We're not legally permitted to ask members of the jury how they
arrived at the conclusion that Robert Pickton's savage killing spree
was impromptu and unplanned.

Clearly, they figured he executed all the women, or at the very least
helped, but the verdict indicates they also believed each killing was
a spur-of-the-moment sort of thing.

And that doesn't make any sense.

It doesn't take a forensic expert to tell us it's unheard of for a
person to kill spontaneously, or in a blind frenzy, on so many
separate occasions, unless it's of the mass-murder variety when a
killer opens fire on a group.

Even if the seven men and five women figured Pickton's sole task was
to butcher and dispose of the corpses, and that others were
responsible for harvesting the Downtown Eastside for drug-starved
prostitutes to transport to the pig farm, it's still first-degree
murder on Pickton's part, according to Canada's criminal law.

A more apt explanation is that a few jurors -- it may have even been
just one given a verdict has to be unanimous -- refused to convict
Pickton of deliberate, premeditated murder on the grounds Crown didn't
establish his guilt beyond a reasonable doubt.

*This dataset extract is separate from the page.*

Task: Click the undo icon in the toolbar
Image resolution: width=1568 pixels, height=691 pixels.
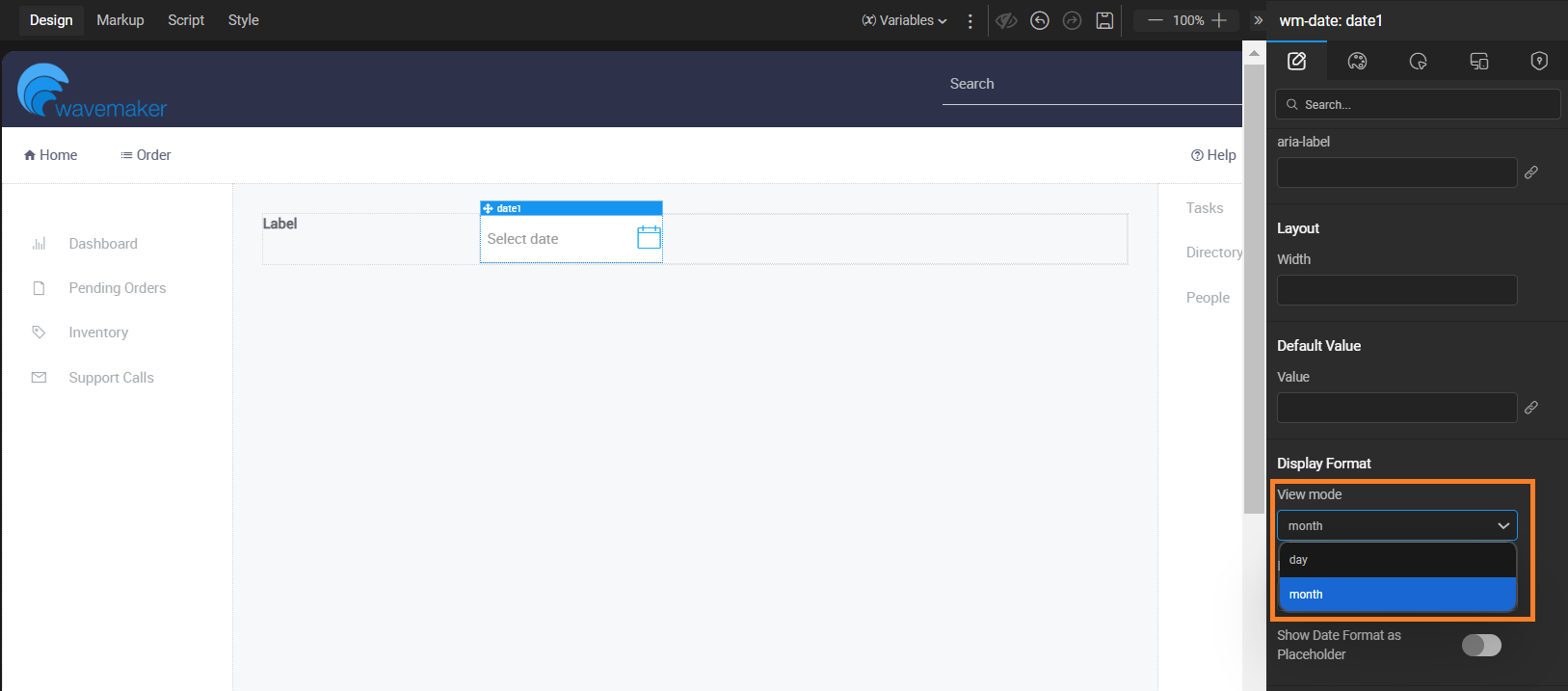Action: point(1039,20)
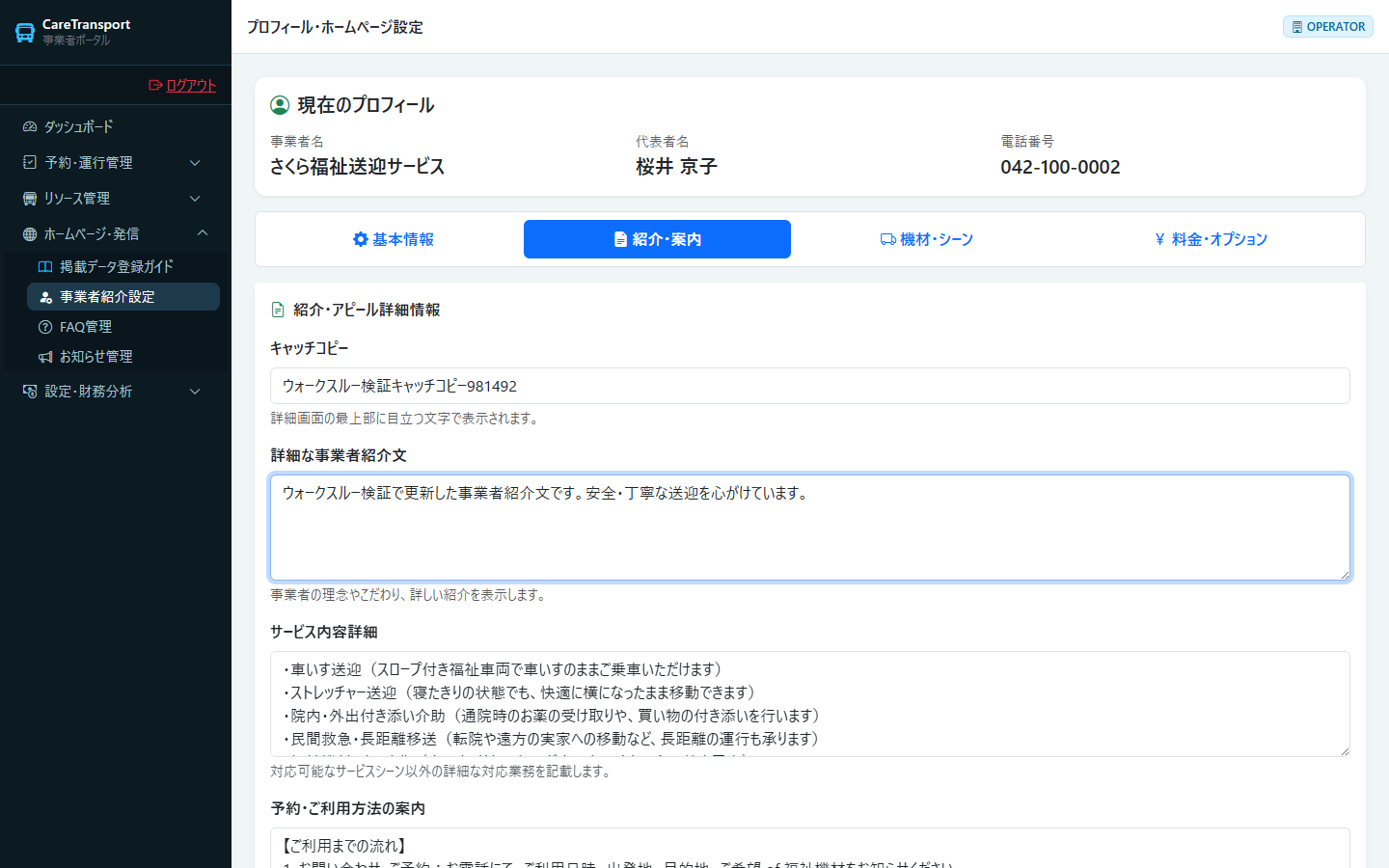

Perhaps the holdouts thought the simple, slovenly pig farmer lacked
the smarts to plot, plan and pull off six murders by himself. So they
strong-armed the other jurors into convicting on the lesser included
offence instead. A saw-off, sort of speak, that ensured the depraved
creep faced life behind bars for hopefully the same stretch of time.

Whatever their reason, the fact the jury discarded the
first-degree-murder option is bound to make lawyers' jobs easier on
appeal: as the former head of Vancouver's Missing Women's Task Force
pointed out, many of the judge's 90 legal rulings during the trial
dealt with the admissibility of evidence supporting Crown's theory
that the slayings were deliberate. Those legal rulings, normally rich
in appeal potential, are irrelevant, now.

That's not to imply there won't be an appeal. A senior Vancouver
prosecutor told me Pickton has nothing to lose, except his share of
the multimillion-dollar acreage. And that windfall has likely already
been eaten up by his hefty legal defence, leaving taxpayers to
bankroll future proceedings via legal aid.

All the more reason why government lawyers must stop short of
orchestrating another costly, lengthy, but more iffy
prosecution.

The filthy alleys, squalid single rooms and sorry state of get-clean
choices for DTES users are in the same pathetic shape today as when
the first of roughly 60 hookers vanished years ago.

Nothing has changed.

The region's sickest inhabitants, as well as the families of Pickton's
victims, would gain more from a $46-million (estimated cost of the
first trial) investment in professionally staffed detox and long-term
recovery centres, in honour of the 20 victims listed in the second
string of murders facing Pickton.

Indeed, providing anything less than a full-fledged anti-drug strategy
- -- offering both voluntary and mandatory treatment for those who rob
to feed their habit -- is allowing the Picktons of the world to
continue waging their reign of terror against sickly, vulnerable women.